[EXCERPT PROVIDED — start]

Hope and a Future

6 Oct 2021

As full-time missionaries with Pioneers Australia fully seconded to work with Hellenic Ministries (HM) in Greece, Heather and I left Australia June 2017. We left knowing that I had a problem with deteriorating eyesight, at that time diagnosed as slow-growing cataracts in both eyes.

Following further and more rapid deterioration in vision, particularly in my central vision, I was booked in for cataract surgery in late 2018 in Greece. Upon review prior to the planned surgery, it was discovered that the problem was more than cataracts. Following further testing in Greece and Melbourne, the clinical name for the condition has not been identified. All that can be concluded is that there is damage to my optic nerves in both eyes and there is no reversal and no treatment available.

My eyesight has continued to deteriorate, at times quite rapidly, to the point where I am now legally blind. We returned to Melbourne in late 2019 and I continue to work with HM in a part time, ‘special projects’ capacity.

[EXCERPT PROVIDED — finish]

ASSIGNMENT A - Transcribe the passage of the Hope and a Future piece starting with "As full-time missionaries" and going on through "in both eyes.".
ASSIGNMENT B - List every year that appears in the Hope and a Future piece, including its date line.
ASSIGNMENT C - Resume the Hope and a Future piece, picking up after its final sentence about working part time with HM.
The listing that comes after this has a different source from the Hope and a Future piece.

[INPUT DATA — start]

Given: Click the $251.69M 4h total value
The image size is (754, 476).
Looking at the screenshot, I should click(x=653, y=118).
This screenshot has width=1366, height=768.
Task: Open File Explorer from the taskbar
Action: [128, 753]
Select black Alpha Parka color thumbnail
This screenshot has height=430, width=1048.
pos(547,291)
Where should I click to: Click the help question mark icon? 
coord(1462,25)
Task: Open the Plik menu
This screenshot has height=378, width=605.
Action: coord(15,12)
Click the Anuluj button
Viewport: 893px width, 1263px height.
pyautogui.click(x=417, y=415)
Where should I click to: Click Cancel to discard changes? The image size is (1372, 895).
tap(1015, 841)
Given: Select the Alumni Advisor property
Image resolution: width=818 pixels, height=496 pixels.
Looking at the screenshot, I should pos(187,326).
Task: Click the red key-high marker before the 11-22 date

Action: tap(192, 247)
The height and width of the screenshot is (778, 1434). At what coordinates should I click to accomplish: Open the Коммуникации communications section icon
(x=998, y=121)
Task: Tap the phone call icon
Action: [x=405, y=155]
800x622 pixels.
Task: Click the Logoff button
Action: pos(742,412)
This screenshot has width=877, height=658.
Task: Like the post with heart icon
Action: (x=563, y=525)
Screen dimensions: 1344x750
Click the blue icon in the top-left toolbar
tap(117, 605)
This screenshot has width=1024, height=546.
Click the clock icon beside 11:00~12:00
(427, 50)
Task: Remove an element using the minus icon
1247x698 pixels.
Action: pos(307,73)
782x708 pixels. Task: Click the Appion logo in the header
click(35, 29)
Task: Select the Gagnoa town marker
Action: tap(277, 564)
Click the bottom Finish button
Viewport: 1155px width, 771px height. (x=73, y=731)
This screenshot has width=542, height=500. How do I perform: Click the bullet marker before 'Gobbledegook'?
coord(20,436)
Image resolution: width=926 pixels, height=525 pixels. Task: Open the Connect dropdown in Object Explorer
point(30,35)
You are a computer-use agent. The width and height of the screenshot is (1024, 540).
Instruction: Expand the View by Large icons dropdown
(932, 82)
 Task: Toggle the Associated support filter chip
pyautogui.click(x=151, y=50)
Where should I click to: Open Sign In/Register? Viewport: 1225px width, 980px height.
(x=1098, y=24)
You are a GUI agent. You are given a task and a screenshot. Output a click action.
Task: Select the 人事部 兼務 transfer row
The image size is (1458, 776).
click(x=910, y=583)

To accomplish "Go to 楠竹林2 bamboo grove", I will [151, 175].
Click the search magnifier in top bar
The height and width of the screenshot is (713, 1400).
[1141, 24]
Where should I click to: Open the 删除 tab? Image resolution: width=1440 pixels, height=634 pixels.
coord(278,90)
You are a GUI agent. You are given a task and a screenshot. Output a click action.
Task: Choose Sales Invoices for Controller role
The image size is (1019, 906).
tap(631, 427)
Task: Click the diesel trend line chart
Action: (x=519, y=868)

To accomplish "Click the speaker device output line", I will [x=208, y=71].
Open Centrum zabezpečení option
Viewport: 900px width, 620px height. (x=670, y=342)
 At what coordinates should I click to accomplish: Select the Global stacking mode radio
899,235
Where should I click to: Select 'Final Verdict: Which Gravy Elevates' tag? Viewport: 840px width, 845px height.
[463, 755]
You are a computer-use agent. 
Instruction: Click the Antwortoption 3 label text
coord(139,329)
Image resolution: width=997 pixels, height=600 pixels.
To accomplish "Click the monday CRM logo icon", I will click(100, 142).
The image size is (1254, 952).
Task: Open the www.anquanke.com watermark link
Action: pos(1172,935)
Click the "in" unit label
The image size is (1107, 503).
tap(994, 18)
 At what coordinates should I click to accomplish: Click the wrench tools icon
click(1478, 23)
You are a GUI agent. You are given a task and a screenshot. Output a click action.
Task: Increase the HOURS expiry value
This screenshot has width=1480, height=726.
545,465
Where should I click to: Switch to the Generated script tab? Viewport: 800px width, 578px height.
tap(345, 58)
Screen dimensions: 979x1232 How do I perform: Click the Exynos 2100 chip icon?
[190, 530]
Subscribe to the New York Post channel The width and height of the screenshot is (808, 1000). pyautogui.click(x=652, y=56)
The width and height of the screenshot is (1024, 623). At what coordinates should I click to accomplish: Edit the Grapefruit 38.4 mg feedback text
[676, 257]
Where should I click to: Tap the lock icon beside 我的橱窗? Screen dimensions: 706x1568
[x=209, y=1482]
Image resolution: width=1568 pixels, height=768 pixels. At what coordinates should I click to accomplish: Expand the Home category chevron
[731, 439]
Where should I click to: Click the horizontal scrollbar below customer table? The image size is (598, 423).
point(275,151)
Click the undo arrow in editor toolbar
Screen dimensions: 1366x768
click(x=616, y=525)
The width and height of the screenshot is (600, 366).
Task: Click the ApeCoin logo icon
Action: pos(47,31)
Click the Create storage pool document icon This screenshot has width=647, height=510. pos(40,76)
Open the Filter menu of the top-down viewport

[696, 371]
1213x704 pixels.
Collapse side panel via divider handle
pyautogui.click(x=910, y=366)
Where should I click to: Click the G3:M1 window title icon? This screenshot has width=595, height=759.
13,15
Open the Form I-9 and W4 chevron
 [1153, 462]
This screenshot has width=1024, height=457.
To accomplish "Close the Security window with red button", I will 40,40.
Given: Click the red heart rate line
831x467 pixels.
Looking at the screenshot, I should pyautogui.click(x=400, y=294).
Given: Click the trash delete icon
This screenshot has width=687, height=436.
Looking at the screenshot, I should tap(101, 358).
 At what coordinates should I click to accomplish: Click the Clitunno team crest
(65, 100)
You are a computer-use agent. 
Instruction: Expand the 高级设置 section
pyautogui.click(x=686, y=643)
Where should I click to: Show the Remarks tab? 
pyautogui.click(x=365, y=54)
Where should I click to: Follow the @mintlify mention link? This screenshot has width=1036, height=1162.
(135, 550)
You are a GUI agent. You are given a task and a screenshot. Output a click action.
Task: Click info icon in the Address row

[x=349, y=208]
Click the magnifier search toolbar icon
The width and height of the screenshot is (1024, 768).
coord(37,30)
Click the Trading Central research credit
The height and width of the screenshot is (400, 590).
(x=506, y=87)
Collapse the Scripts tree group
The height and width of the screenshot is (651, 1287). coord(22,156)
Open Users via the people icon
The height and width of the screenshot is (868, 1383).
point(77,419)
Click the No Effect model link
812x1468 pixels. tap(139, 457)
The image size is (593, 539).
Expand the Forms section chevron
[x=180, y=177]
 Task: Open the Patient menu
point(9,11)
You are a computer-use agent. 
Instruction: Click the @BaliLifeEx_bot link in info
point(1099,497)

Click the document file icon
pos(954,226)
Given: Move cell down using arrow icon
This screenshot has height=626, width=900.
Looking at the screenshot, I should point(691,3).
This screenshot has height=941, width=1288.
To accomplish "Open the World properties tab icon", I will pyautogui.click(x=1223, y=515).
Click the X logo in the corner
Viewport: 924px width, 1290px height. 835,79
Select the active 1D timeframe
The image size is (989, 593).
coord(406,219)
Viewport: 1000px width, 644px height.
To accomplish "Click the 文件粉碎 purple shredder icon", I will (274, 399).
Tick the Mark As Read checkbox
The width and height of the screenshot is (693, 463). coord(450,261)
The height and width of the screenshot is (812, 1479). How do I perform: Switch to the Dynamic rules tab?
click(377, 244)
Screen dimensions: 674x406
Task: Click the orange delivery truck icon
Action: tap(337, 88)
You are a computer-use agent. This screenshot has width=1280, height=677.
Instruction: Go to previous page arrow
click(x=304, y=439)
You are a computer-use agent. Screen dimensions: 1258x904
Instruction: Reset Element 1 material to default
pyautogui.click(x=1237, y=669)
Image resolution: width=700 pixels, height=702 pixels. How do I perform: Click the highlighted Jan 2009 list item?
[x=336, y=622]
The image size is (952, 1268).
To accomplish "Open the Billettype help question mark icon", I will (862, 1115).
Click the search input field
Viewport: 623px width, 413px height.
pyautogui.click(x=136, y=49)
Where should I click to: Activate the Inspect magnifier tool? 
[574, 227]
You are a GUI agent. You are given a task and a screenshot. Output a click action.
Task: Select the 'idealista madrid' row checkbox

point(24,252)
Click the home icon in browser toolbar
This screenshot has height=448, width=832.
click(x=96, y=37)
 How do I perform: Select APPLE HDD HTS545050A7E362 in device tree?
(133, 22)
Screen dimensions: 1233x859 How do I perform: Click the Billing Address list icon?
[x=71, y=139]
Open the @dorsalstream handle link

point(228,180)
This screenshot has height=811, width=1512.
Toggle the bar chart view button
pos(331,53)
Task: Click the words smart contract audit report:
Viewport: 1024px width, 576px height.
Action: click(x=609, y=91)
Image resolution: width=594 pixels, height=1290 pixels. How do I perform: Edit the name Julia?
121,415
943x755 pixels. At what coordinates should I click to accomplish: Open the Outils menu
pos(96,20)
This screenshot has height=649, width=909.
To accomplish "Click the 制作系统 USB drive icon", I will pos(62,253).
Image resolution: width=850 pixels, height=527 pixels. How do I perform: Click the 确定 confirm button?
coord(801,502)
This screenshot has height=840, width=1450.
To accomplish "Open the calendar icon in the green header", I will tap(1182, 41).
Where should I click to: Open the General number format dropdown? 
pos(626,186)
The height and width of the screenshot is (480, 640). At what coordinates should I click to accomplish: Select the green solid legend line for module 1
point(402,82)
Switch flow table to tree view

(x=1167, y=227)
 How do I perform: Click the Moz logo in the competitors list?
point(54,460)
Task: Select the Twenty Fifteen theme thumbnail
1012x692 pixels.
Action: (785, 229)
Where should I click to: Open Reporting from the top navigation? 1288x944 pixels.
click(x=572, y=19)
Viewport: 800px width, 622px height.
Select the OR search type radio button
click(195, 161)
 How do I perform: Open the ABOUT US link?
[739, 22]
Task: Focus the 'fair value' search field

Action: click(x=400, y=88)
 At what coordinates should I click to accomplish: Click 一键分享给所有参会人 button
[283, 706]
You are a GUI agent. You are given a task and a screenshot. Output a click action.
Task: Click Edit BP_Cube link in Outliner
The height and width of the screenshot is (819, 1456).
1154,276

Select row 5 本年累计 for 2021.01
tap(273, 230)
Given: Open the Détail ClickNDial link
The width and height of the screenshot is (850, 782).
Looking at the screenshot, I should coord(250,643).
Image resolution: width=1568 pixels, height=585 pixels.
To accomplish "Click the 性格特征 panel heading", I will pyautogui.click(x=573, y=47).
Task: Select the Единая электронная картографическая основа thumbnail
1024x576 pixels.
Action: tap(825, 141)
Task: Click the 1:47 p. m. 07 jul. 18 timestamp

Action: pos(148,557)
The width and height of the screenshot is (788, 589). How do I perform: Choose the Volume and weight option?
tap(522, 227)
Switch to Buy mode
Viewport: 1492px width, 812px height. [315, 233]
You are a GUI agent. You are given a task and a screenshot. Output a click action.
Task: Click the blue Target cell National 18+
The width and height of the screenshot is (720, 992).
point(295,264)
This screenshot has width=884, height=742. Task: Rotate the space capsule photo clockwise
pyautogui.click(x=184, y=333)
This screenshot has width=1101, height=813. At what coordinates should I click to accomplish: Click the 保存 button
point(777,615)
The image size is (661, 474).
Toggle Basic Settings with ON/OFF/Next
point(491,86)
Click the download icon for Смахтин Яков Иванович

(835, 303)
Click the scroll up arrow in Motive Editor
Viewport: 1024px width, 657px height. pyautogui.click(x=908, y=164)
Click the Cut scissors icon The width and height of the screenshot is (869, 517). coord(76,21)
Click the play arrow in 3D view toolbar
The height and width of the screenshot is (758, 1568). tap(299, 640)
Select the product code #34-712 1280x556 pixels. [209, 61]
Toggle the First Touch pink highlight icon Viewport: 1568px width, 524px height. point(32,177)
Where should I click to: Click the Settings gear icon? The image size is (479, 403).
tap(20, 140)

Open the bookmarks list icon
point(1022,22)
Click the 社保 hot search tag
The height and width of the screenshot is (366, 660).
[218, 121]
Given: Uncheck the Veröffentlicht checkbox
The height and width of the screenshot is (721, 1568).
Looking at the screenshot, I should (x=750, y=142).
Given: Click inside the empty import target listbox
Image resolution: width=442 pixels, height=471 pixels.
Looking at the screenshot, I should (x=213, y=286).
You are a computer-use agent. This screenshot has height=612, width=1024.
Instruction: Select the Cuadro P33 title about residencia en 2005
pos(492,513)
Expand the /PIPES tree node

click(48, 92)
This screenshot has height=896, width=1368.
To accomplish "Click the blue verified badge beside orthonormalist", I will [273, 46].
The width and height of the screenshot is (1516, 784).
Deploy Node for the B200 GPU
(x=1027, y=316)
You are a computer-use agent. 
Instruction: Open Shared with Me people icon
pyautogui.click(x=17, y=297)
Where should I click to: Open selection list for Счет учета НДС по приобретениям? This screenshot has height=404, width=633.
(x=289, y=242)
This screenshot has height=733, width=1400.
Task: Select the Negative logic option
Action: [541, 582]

[INPUT DATA — finish]

ANSWER AREA A -
As full-time missionaries with Pioneers Australia fully seconded to work with Hellenic Ministries (HM) in Greece, Heather and I left Australia June 2017. We left knowing that I had a problem with deteriorating eyesight, at that time diagnosed as slow-growing cataracts in both eyes.

ANSWER AREA B - 2021, 2017, 2018, 2019

ANSWER AREA C -
Deteriorating eyesight has resulted in a significant reduction in my functional capacity, including stopping driving, reading or managing to use a phone or computer, without the use of assistive technology, both hardware and software. I am also learning to use a long cane for walking. There are many other aspects of day-to-day living with being legally blind that have undergone significant adjustment.

However, even with this disability, I have found that mission work is still possible and rewarding. Of course, it is important for the organisation to be sensitive about how to help me to be more effective and be willing to accept the condition and make some necessary adjustments.

By necessity, I have had to adjust my and others’ expectations of what I can achieve in a day-to-day operational functionality. However, this has brought with it new opportunities for growing my passion and vision for encouraging, equipping, and mentoring new and developing, aspiring leaders. Consequently, my advisory and consulting role in organisational change management has moved from being more ‘hands on doing’ to leadership and coordination of the activity. These have been rewarding for me and effective in organisational outcomes.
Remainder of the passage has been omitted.